=== Raw data ===

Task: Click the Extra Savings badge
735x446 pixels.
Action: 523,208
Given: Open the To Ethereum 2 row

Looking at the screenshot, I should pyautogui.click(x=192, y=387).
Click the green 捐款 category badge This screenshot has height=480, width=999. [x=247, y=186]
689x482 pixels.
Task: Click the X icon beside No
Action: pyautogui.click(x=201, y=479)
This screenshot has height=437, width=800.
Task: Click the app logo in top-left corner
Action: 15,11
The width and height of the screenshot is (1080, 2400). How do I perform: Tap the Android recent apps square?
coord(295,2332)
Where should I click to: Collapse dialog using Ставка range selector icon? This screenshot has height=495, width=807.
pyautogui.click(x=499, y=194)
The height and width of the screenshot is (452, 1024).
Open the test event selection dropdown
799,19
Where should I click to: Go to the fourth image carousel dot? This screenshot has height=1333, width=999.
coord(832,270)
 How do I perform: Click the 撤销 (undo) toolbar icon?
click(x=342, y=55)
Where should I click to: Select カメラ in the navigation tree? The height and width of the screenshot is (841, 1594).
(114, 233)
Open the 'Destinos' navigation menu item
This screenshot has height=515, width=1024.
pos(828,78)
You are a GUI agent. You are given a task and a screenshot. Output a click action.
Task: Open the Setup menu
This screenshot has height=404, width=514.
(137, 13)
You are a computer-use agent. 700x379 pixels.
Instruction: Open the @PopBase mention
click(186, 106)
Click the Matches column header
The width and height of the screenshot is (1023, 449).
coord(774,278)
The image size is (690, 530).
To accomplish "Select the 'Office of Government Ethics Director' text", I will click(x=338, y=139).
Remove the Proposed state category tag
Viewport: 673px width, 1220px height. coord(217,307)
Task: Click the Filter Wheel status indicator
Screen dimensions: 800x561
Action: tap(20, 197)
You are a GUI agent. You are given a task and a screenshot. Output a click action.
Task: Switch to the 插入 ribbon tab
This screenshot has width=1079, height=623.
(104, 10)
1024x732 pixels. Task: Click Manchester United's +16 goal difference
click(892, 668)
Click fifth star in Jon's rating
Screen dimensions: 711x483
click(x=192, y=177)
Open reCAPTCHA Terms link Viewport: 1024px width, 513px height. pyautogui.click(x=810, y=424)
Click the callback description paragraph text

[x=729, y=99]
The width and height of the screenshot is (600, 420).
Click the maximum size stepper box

===

* What the task asks
Copy each record exactly, leaving nothing out.

* Solution to this task
Task: Click the Extra Savings badge
735x446 pixels.
Action: 523,208
Given: Open the To Ethereum 2 row

Looking at the screenshot, I should pyautogui.click(x=192, y=387).
Click the green 捐款 category badge This screenshot has height=480, width=999. [x=247, y=186]
689x482 pixels.
Task: Click the X icon beside No
Action: pyautogui.click(x=201, y=479)
This screenshot has height=437, width=800.
Task: Click the app logo in top-left corner
Action: 15,11
The width and height of the screenshot is (1080, 2400). How do I perform: Tap the Android recent apps square?
coord(295,2332)
Where should I click to: Collapse dialog using Ставка range selector icon? This screenshot has height=495, width=807.
pyautogui.click(x=499, y=194)
The height and width of the screenshot is (452, 1024).
Open the test event selection dropdown
799,19
Where should I click to: Go to the fourth image carousel dot? This screenshot has height=1333, width=999.
coord(832,270)
 How do I perform: Click the 撤销 (undo) toolbar icon?
click(x=342, y=55)
Where should I click to: Select カメラ in the navigation tree? The height and width of the screenshot is (841, 1594).
(114, 233)
Open the 'Destinos' navigation menu item
This screenshot has height=515, width=1024.
pos(828,78)
You are a GUI agent. You are given a task and a screenshot. Output a click action.
Task: Open the Setup menu
This screenshot has height=404, width=514.
(137, 13)
You are a computer-use agent. 700x379 pixels.
Instruction: Open the @PopBase mention
click(186, 106)
Click the Matches column header
The width and height of the screenshot is (1023, 449).
coord(774,278)
The image size is (690, 530).
To accomplish "Select the 'Office of Government Ethics Director' text", I will click(x=338, y=139).
Remove the Proposed state category tag
Viewport: 673px width, 1220px height. coord(217,307)
Task: Click the Filter Wheel status indicator
Screen dimensions: 800x561
Action: tap(20, 197)
You are a GUI agent. You are given a task and a screenshot. Output a click action.
Task: Switch to the 插入 ribbon tab
This screenshot has width=1079, height=623.
(104, 10)
1024x732 pixels. Task: Click Manchester United's +16 goal difference
click(892, 668)
Click fifth star in Jon's rating
Screen dimensions: 711x483
click(x=192, y=177)
Open reCAPTCHA Terms link Viewport: 1024px width, 513px height. pyautogui.click(x=810, y=424)
Click the callback description paragraph text

[x=729, y=99]
The width and height of the screenshot is (600, 420).
Click the maximum size stepper box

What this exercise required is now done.